Dans le projet de loi « Pour une État au service d’une société de confiance », présenté en conseil des ministres ce lundi 27 novembre, un cavalier législatif s’est glissé. Il s’agit de l’article 28, qui porte sur le statut des universités fusionnées et des regroupements d’universités et d’établissements (ComUE). L’article donne au gouvernement la possibilité de réformer par ordonnance les statuts des ComUE et des établissements fusionnés. Son intention est bien de casser les cadres supposés rigides des universités (comme par exemple leur fonctionnement « démocratique » ?). Cette mesure se place ainsi dans la continuité de la loi relative à l’enseignement supérieur et à la recherche de 2013, dite « loi Fioraso », à laquelle notre fédération s’était déjà opposée.
Que prévoit ce fameux article 28 ? La possibilité d’expérimenter des nouveaux statuts. Les établissements qui procéderont aux regroupements pourront toujours conserver leurs personnalités morales pour une durée de dix ans. Ces statuts, dont on peut craindre qu’ils ne resteront pas expérimentaux très longtemps, feront voler en éclat les libertés académiques, les derniers restes de démocratie et de collégialité, et l’ensemble des droits des enseignant·e·s chercheu·r/se·s, des personnels et des étudiant·e·s.
Nous avons comme exemples concrets les statuts des futures universités issues des fusions de Paris 5 et Paris 7, ou de Lyon et de Saint-Étienne. Actuellement discutés au sein de ces établissements, ils anticipent l’ordonnance. Qu’y trouve-t-on, en lieu et place de conseils et de directions majoritairement élus ? Un Conseil d’Administration constitué de 50 % de non-élu·e·s, la disparition du Conseil Académique transformé en « Sénat académique » sans grand pouvoir, une autocratie accrue du/ de la président·e qui pourra nommer les directeurs/rices de composantes (auparavant élu·e·s), plus grande précarité des membres du personnels… La liste est longue.

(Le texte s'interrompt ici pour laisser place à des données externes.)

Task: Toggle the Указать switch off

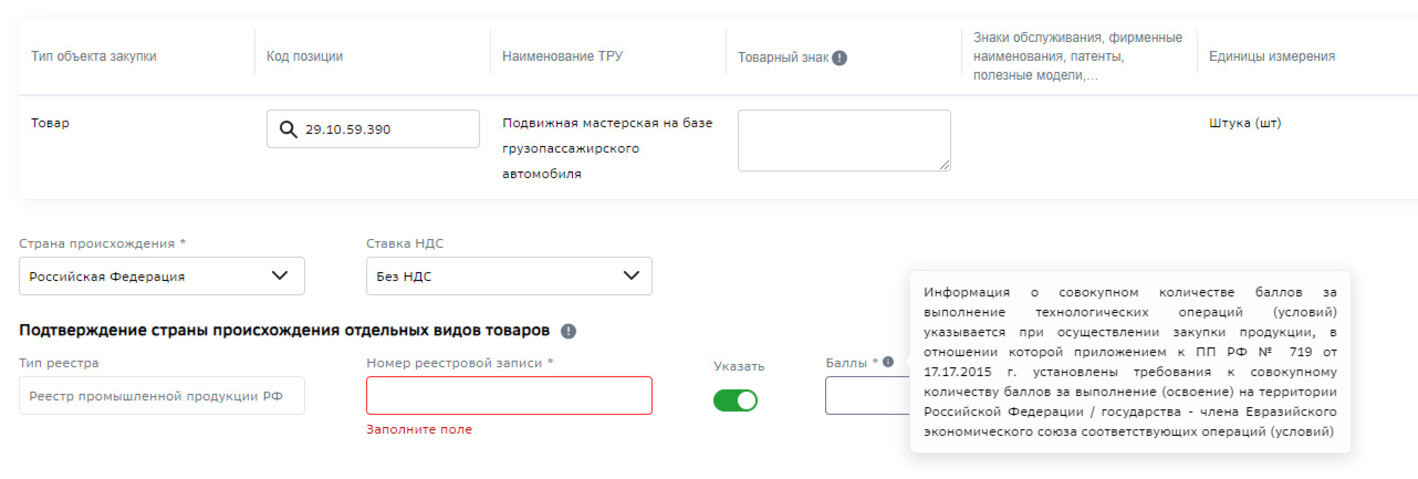Action: [735, 400]
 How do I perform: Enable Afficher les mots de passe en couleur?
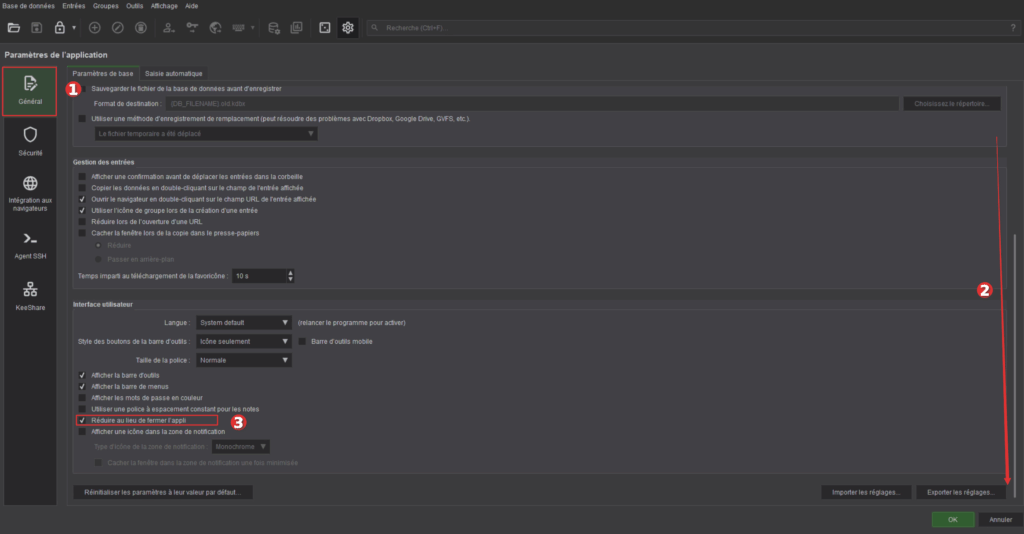[x=82, y=397]
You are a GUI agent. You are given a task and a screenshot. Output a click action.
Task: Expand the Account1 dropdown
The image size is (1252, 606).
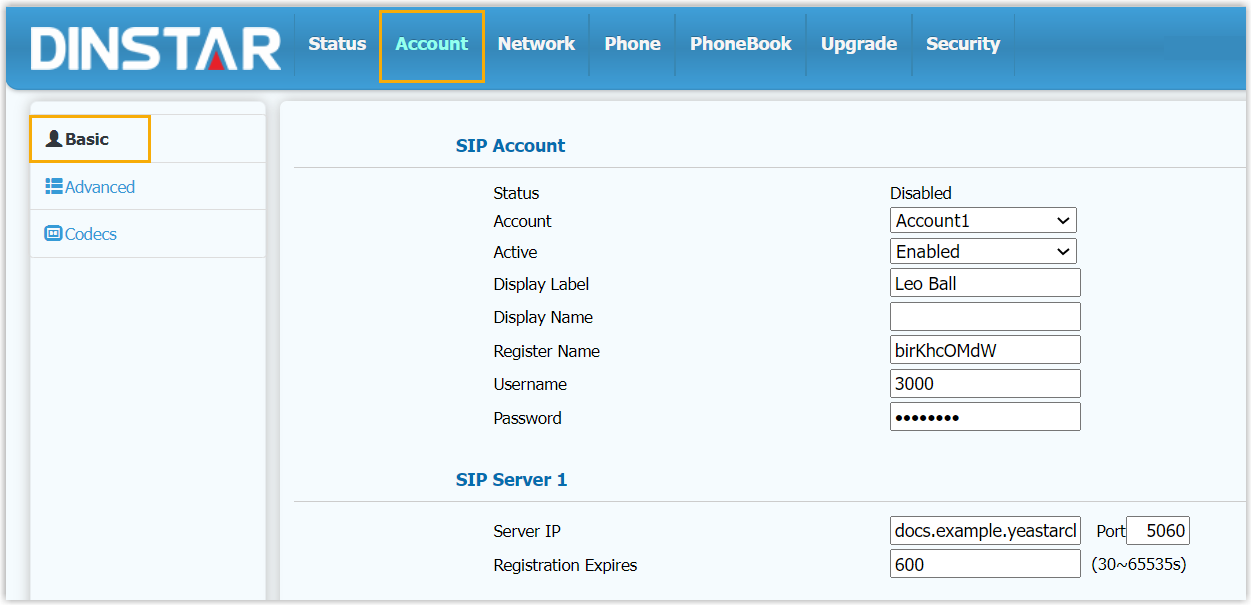[x=983, y=221]
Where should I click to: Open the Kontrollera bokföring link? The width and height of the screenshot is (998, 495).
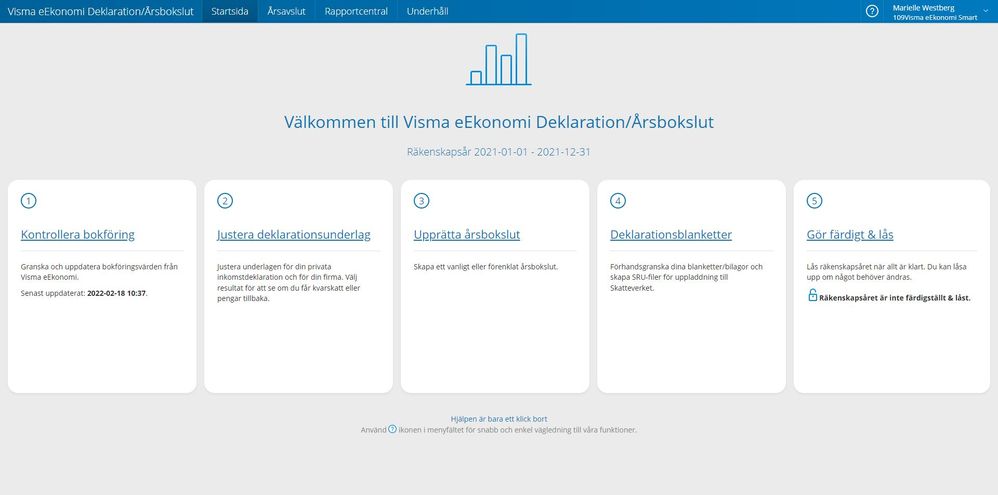pos(77,235)
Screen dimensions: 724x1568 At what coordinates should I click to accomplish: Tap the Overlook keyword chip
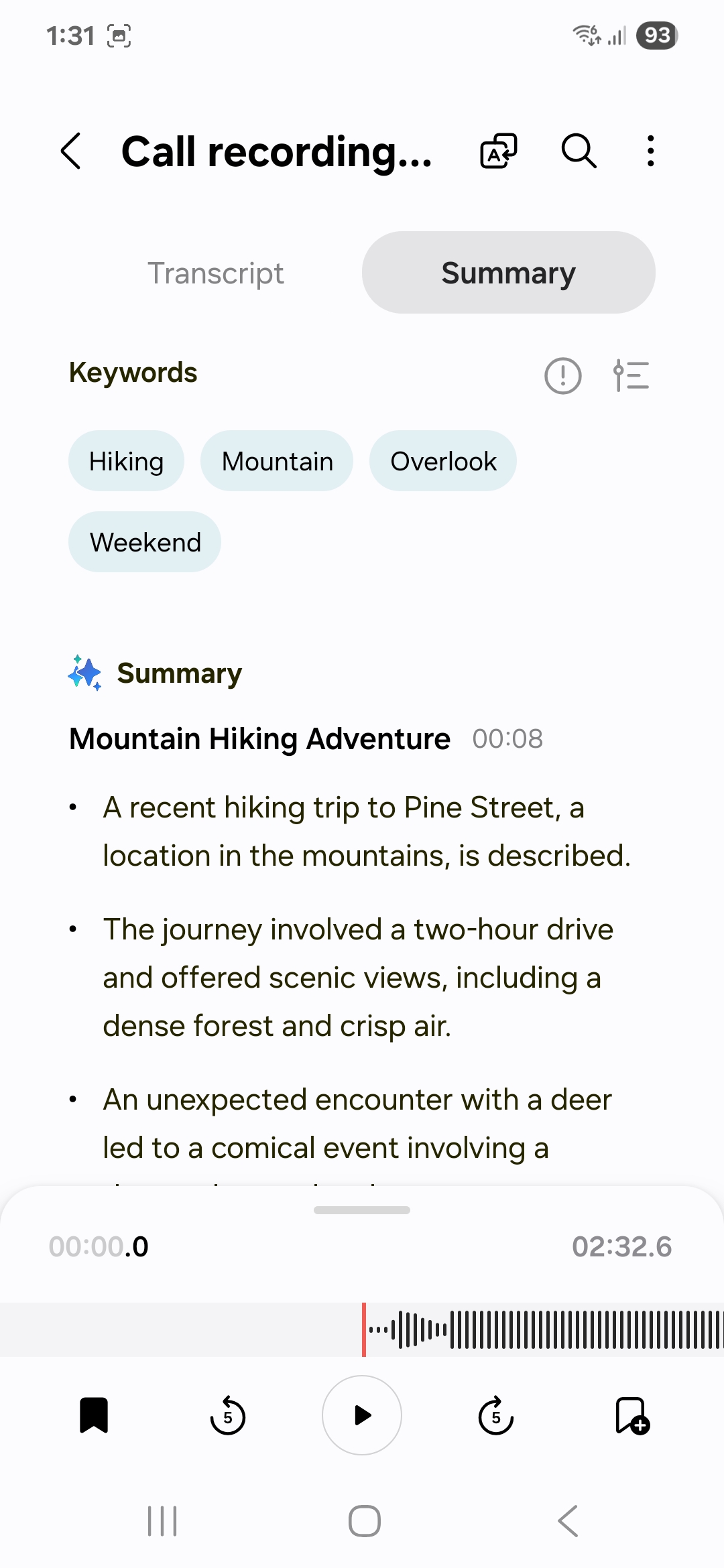click(443, 461)
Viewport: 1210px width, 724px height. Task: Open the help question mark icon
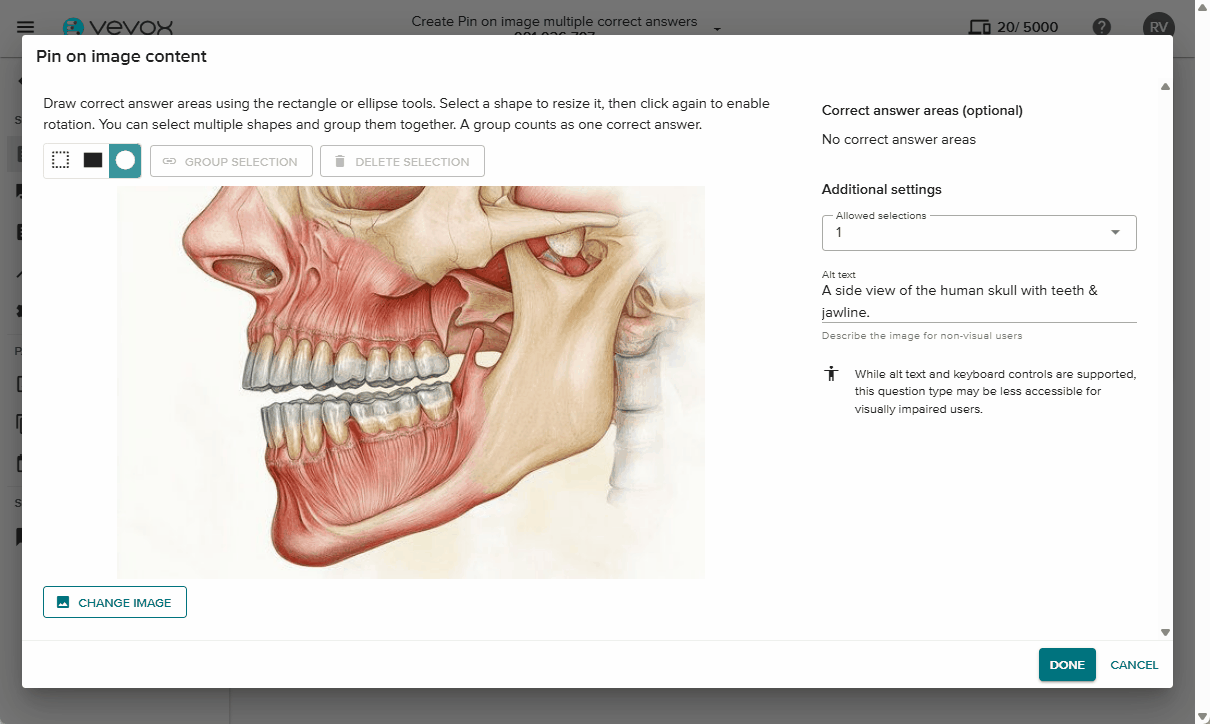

Quelles conséquences pour nous, étudiant·e·s ? Tout nous porte à croire que l’argent n’irriguera plus que quelques filières (la médecine par exemple), et que d’autres seront fermées ou mutualisées, notamment celles qui ne rapportent pas immédiatement comme les Sciences et Humaines et Sociales, ou les sciences fondamentales – comme nous l’observons déjà dans nombre d’universités ayant déjà fusionné. De plus, certain·e·s pensent qu’il faut mutualiser encore plus les diplômes à l’échelle d’une ComUE. Par conséquent les étudiant·e·s pourront se retrouver avec un cursus sur plusieurs universités. Demain, il sera considéré comme normal de devoir se déplacer entre plusieurs villes pour pouvoir suivre son master.
À moyen terme, cela pose la question de la différenciation de l’Enseignement Supérieur et de la Recherche en France. L’objectif du gouvernement – dans la droite ligne de ceux qui l’ont précédé – consiste à diviser les universités françaises entre :
- celles d’excellence, universités dites « de recherche », concentrant les doctorats, les masters et les filières prestigieuses comme la médecine ou le droit ;
- les autres, des « collèges universitaires », dont le rôle sera de mailler le territoire et de délivrer des diplômes bac+3 « professionnalisants » ne permettant pas de poursuivre ses études.
On retrouve déjà ce schéma au sein de l’Université Paris-Saclay, annoncé le 25 octobre dernier par Emmanuel Macron en personne. À ne pas douter, ces statuts expérimentaux constitueront un accélérateur au sein des ComUE et des universités pour arriver à ce résultat.
La sélection en master imposée fin 2016, le système d’appel à projet dans le cadre des Programmes d’Investissement d’Avenir (PIA), la volonté d’avoir des licences modulables et professionnalisantes, des parcours divers « notamment » d’excellence au sein des mentions de celles-ci, la probable réforme du statut des enseignant·e·s-chercheu·r/se·s vont exactement dans ce sens.
Le gouvernement a annoncé un an de concertation pour prendre en compte l’avis de tous les acteurs de l’Enseignement Supérieur. Si ces concertations sont de l’acabit de celles des ordonnances cassant le code du travail ou celles pour la loi renforçant la sélection à l’entrée de l’université, alors on peut d’ores et déjà considéré que le projet du gouvernement est arrêté.
Pour Solidaires étudiant·e·s, seule une mobilisation des étudiant·e·s et du personnel des universités pourront sauver le service public de l’Enseignement Supérieur. Nous exigeons le retrait de l’article 28 de cette loi, et appelons à un renforcement de la démocratie dans les établissements d’enseignement supérieur.